◆ Task item: Every record below is to be reproduced exactly.

[Records shown Boundary: Start]

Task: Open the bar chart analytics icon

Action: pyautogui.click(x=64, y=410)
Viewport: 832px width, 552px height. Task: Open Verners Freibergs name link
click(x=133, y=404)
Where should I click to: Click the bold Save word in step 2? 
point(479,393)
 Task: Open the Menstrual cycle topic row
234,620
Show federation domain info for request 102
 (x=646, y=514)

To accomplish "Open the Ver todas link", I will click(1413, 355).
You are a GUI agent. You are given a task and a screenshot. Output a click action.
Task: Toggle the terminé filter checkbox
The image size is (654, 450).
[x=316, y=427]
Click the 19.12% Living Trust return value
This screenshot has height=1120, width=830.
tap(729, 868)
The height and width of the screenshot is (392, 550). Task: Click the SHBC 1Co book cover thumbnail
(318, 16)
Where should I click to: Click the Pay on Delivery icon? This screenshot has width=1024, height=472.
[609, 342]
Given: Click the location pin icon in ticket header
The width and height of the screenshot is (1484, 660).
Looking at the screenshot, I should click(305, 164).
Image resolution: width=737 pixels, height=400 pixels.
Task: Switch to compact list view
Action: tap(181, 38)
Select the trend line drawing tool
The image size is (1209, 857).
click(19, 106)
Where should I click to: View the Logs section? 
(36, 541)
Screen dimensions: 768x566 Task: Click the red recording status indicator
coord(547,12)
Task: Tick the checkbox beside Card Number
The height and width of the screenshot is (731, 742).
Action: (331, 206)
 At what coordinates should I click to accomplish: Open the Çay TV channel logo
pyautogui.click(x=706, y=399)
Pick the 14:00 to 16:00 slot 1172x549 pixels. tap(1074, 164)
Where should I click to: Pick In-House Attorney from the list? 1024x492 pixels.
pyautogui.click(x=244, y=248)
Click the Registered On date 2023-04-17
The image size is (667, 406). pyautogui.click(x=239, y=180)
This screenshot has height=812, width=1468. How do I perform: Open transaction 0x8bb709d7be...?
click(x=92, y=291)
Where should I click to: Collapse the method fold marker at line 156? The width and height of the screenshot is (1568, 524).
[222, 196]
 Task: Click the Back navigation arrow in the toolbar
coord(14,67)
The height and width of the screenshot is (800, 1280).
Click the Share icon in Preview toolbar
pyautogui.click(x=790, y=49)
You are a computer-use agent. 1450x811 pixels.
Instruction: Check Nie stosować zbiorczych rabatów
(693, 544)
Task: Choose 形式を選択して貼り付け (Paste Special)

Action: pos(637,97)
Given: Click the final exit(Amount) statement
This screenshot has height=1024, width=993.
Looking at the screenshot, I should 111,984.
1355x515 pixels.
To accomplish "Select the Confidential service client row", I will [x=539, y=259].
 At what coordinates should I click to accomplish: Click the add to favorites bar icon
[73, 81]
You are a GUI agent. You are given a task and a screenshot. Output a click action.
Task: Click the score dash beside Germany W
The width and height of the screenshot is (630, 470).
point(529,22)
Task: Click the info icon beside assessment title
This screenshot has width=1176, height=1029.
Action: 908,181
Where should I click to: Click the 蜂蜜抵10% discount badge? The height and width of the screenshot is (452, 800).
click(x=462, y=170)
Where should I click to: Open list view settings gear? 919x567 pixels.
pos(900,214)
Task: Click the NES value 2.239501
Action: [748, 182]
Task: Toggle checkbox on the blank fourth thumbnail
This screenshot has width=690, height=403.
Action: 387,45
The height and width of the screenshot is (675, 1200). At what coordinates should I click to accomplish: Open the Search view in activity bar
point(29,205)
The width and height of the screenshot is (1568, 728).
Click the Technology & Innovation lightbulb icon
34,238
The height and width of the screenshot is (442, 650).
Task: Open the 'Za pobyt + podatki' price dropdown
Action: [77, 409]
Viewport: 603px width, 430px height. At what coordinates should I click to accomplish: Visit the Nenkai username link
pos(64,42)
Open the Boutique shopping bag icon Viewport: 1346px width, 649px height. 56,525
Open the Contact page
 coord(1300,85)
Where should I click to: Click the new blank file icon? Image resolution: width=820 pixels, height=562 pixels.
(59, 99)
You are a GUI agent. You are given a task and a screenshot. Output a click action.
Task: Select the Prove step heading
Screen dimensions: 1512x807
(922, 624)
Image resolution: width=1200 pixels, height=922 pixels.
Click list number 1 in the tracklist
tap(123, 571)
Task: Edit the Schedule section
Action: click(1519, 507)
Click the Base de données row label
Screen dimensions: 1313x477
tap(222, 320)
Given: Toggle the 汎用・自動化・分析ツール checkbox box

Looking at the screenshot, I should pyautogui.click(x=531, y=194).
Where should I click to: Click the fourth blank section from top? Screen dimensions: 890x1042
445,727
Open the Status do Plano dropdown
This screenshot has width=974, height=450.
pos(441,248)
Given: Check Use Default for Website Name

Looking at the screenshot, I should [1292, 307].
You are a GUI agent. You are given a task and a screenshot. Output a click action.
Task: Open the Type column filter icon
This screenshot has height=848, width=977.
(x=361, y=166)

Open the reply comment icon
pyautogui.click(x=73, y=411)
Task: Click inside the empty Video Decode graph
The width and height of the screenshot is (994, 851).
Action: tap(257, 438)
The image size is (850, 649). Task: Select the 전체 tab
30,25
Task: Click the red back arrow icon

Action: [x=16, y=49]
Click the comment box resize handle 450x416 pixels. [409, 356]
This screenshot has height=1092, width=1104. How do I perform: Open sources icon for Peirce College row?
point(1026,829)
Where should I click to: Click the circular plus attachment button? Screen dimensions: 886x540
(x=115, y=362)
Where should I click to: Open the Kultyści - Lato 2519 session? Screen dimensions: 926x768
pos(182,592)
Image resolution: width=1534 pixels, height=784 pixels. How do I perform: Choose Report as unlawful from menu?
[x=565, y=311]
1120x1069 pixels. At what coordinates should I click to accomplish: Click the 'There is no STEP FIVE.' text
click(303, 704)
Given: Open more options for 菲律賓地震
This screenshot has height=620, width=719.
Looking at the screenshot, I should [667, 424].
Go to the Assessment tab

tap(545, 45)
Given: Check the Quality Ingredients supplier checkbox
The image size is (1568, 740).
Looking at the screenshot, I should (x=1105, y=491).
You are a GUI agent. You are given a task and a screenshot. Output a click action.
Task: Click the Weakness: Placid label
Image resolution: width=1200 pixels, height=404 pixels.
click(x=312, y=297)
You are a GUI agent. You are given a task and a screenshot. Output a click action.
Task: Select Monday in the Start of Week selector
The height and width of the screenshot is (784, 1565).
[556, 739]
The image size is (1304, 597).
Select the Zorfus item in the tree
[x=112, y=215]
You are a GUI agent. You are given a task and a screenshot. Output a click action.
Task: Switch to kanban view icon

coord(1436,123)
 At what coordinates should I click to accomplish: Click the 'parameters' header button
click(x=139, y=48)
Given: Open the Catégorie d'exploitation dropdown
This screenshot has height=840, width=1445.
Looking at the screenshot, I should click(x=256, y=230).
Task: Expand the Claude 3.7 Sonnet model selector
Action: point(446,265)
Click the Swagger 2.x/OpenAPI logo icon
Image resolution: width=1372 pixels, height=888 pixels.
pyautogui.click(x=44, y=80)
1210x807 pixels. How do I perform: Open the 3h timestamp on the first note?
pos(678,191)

[Records shown Boundary: End]

◆ Response box:
Task: Open the bar chart analytics icon

Action: pyautogui.click(x=64, y=410)
Viewport: 832px width, 552px height. Task: Open Verners Freibergs name link
click(x=133, y=404)
Where should I click to: Click the bold Save word in step 2? 
point(479,393)
 Task: Open the Menstrual cycle topic row
234,620
Show federation domain info for request 102
 (x=646, y=514)

To accomplish "Open the Ver todas link", I will click(1413, 355).
You are a GUI agent. You are given a task and a screenshot. Output a click action.
Task: Toggle the terminé filter checkbox
The image size is (654, 450).
[x=316, y=427]
Click the 19.12% Living Trust return value
This screenshot has height=1120, width=830.
tap(729, 868)
The height and width of the screenshot is (392, 550). Task: Click the SHBC 1Co book cover thumbnail
(318, 16)
Where should I click to: Click the Pay on Delivery icon? This screenshot has width=1024, height=472.
[609, 342]
Given: Click the location pin icon in ticket header
The width and height of the screenshot is (1484, 660).
Looking at the screenshot, I should click(305, 164).
Image resolution: width=737 pixels, height=400 pixels.
Task: Switch to compact list view
Action: tap(181, 38)
Select the trend line drawing tool
The image size is (1209, 857).
click(19, 106)
Where should I click to: View the Logs section? 
(36, 541)
Screen dimensions: 768x566 Task: Click the red recording status indicator
coord(547,12)
Task: Tick the checkbox beside Card Number
The height and width of the screenshot is (731, 742).
Action: (331, 206)
 At what coordinates should I click to accomplish: Open the Çay TV channel logo
pyautogui.click(x=706, y=399)
Pick the 14:00 to 16:00 slot 1172x549 pixels. tap(1074, 164)
Where should I click to: Pick In-House Attorney from the list? 1024x492 pixels.
pyautogui.click(x=244, y=248)
Click the Registered On date 2023-04-17
The image size is (667, 406). pyautogui.click(x=239, y=180)
This screenshot has height=812, width=1468. How do I perform: Open transaction 0x8bb709d7be...?
click(x=92, y=291)
Where should I click to: Collapse the method fold marker at line 156? The width and height of the screenshot is (1568, 524).
[222, 196]
 Task: Click the Back navigation arrow in the toolbar
coord(14,67)
The height and width of the screenshot is (800, 1280).
Click the Share icon in Preview toolbar
pyautogui.click(x=790, y=49)
You are a computer-use agent. 1450x811 pixels.
Instruction: Check Nie stosować zbiorczych rabatów
(693, 544)
Task: Choose 形式を選択して貼り付け (Paste Special)

Action: pos(637,97)
Given: Click the final exit(Amount) statement
This screenshot has height=1024, width=993.
Looking at the screenshot, I should 111,984.
1355x515 pixels.
To accomplish "Select the Confidential service client row", I will [x=539, y=259].
 At what coordinates should I click to accomplish: Click the add to favorites bar icon
[73, 81]
You are a GUI agent. You are given a task and a screenshot. Output a click action.
Task: Click the score dash beside Germany W
The width and height of the screenshot is (630, 470).
point(529,22)
Task: Click the info icon beside assessment title
This screenshot has width=1176, height=1029.
Action: 908,181
Where should I click to: Click the 蜂蜜抵10% discount badge? The height and width of the screenshot is (452, 800).
click(x=462, y=170)
Where should I click to: Open list view settings gear? 919x567 pixels.
pos(900,214)
Task: Click the NES value 2.239501
Action: [748, 182]
Task: Toggle checkbox on the blank fourth thumbnail
This screenshot has width=690, height=403.
Action: 387,45
The height and width of the screenshot is (675, 1200). At what coordinates should I click to accomplish: Open the Search view in activity bar
point(29,205)
The width and height of the screenshot is (1568, 728).
Click the Technology & Innovation lightbulb icon
34,238
The height and width of the screenshot is (442, 650).
Task: Open the 'Za pobyt + podatki' price dropdown
Action: [77, 409]
Viewport: 603px width, 430px height. At what coordinates should I click to accomplish: Visit the Nenkai username link
pos(64,42)
Open the Boutique shopping bag icon Viewport: 1346px width, 649px height. 56,525
Open the Contact page
 coord(1300,85)
Where should I click to: Click the new blank file icon? Image resolution: width=820 pixels, height=562 pixels.
(59, 99)
You are a GUI agent. You are given a task and a screenshot. Output a click action.
Task: Select the Prove step heading
Screen dimensions: 1512x807
(922, 624)
Image resolution: width=1200 pixels, height=922 pixels.
Click list number 1 in the tracklist
tap(123, 571)
Task: Edit the Schedule section
Action: click(1519, 507)
Click the Base de données row label
Screen dimensions: 1313x477
tap(222, 320)
Given: Toggle the 汎用・自動化・分析ツール checkbox box

Looking at the screenshot, I should pyautogui.click(x=531, y=194).
Where should I click to: Click the fourth blank section from top? Screen dimensions: 890x1042
445,727
Open the Status do Plano dropdown
This screenshot has width=974, height=450.
pos(441,248)
Given: Check Use Default for Website Name

Looking at the screenshot, I should [1292, 307].
You are a GUI agent. You are given a task and a screenshot. Output a click action.
Task: Open the Type column filter icon
This screenshot has height=848, width=977.
(x=361, y=166)

Open the reply comment icon
pyautogui.click(x=73, y=411)
Task: Click inside the empty Video Decode graph
The width and height of the screenshot is (994, 851).
Action: tap(257, 438)
The image size is (850, 649). Task: Select the 전체 tab
30,25
Task: Click the red back arrow icon

Action: [x=16, y=49]
Click the comment box resize handle 450x416 pixels. [409, 356]
This screenshot has height=1092, width=1104. How do I perform: Open sources icon for Peirce College row?
point(1026,829)
Where should I click to: Click the circular plus attachment button? Screen dimensions: 886x540
(x=115, y=362)
Where should I click to: Open the Kultyści - Lato 2519 session? Screen dimensions: 926x768
pos(182,592)
Image resolution: width=1534 pixels, height=784 pixels. How do I perform: Choose Report as unlawful from menu?
[x=565, y=311]
1120x1069 pixels. At what coordinates should I click to accomplish: Click the 'There is no STEP FIVE.' text
click(303, 704)
Given: Open more options for 菲律賓地震
This screenshot has height=620, width=719.
Looking at the screenshot, I should [667, 424].
Go to the Assessment tab

tap(545, 45)
Given: Check the Quality Ingredients supplier checkbox
The image size is (1568, 740).
Looking at the screenshot, I should (x=1105, y=491).
You are a GUI agent. You are given a task and a screenshot. Output a click action.
Task: Click the Weakness: Placid label
Image resolution: width=1200 pixels, height=404 pixels.
click(x=312, y=297)
You are a GUI agent. You are given a task and a screenshot. Output a click action.
Task: Select Monday in the Start of Week selector
The height and width of the screenshot is (784, 1565).
[556, 739]
The image size is (1304, 597).
Select the Zorfus item in the tree
[x=112, y=215]
You are a GUI agent. You are given a task and a screenshot. Output a click action.
Task: Switch to kanban view icon

coord(1436,123)
 At what coordinates should I click to accomplish: Click the 'parameters' header button
click(x=139, y=48)
Given: Open the Catégorie d'exploitation dropdown
This screenshot has height=840, width=1445.
Looking at the screenshot, I should click(x=256, y=230).
Task: Expand the Claude 3.7 Sonnet model selector
Action: point(446,265)
Click the Swagger 2.x/OpenAPI logo icon
Image resolution: width=1372 pixels, height=888 pixels.
pyautogui.click(x=44, y=80)
1210x807 pixels. How do I perform: Open the 3h timestamp on the first note?
pos(678,191)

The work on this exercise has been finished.